Perched above the fog line, east of Saint Helena, 1400 feet above sea level, vineyards climbing the Vaca Mountain Range, inside the Napa Valley AVA, is what we know as the Howell Mountain AVA. Whew that was tough, but narrowing down a specific region such as this is what us oenophiles describe as the term terroir. Terroir is a site-specific area that imparts definable characteristics in the wine due to its soil content, sun exposure, wind, hill slope, everything that contributes to influencing those wonderful little indigo lovelies on the vine.
Like majestic Mount St. Helena, Howell Mountain is the result of volcanic activity, although it was not a volcano itself. Rather, the mountain was formed by tectonic activity that pushed it up from below. It is, however, covered by vast quantities of pale tuff, which is white volcanic ash that has been compressed over time. Red and brown volcanic loam and iron-rich red clay complete the soil profile.
These soils are nutrient-poor, thus stressing the vines to produce intense wine from small clusters of berries. The soils are completely different from the rich, alluvial soils of the Napa Valley (floor), where crop thinning and canopy management are necessary to control vigorous growth. With the thin, rocky, well-drained top soils, vigor is naturally limited producing smaller more intense grapes.
The reasons for the distinctive flavors are mostly climatic. During the day, Howell Mountain is cooler than most of Napa Valley, but it’s warmer at night. And it’s above the fog line — in fact, that’s where the AVA officially starts.
The poor soils, abundance of rock, and the dry, temperate climate found in the Howell Mountain AVA combine to create vines that are stressed, producing smaller clusters and berries and lower yields than their valley floor counterparts. Fortunately, however, this hostile environment results in concentrated and intensely flavorful berries. They exhibit a nose and taste profile that is unique to the AVA. This profile is expressed in the wine by robust earthiness, minerality and an intensity of fruit that is not found anywhere else in the valley. The wines tend to have depth and balance. This is the payoff for the difficult and tedious work that goes into the planting and cultivation of these vineyards, especially if farmed organically. The reward is found in the glass.

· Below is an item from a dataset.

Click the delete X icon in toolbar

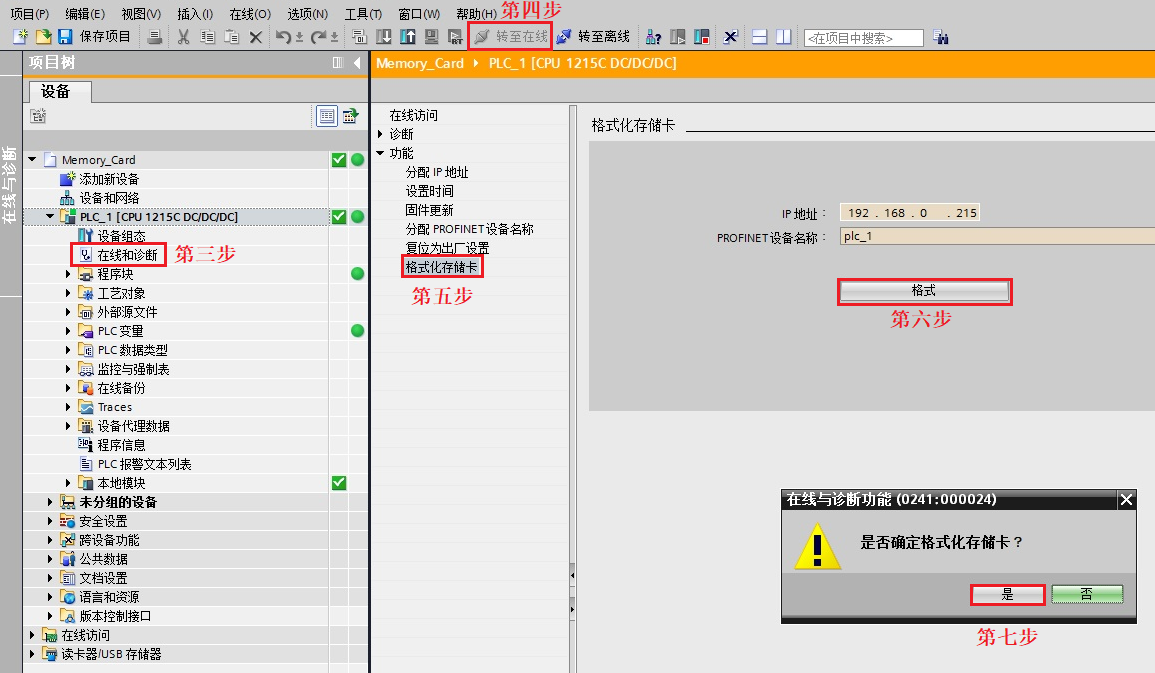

Wines that I suggest looking for that display the amazing classic Howell Mountain terroir are Dunn Vineyards, Blue Hall Vineyards, Black Sears Estates, and Robert Craig to name a few of my favorites; but of all my years tasting through these wines I haven’t come across many that have not displayed the typical Howell Mountain flavor and structure which shows how dominant the terroir really is up there. Happy terroir tasting!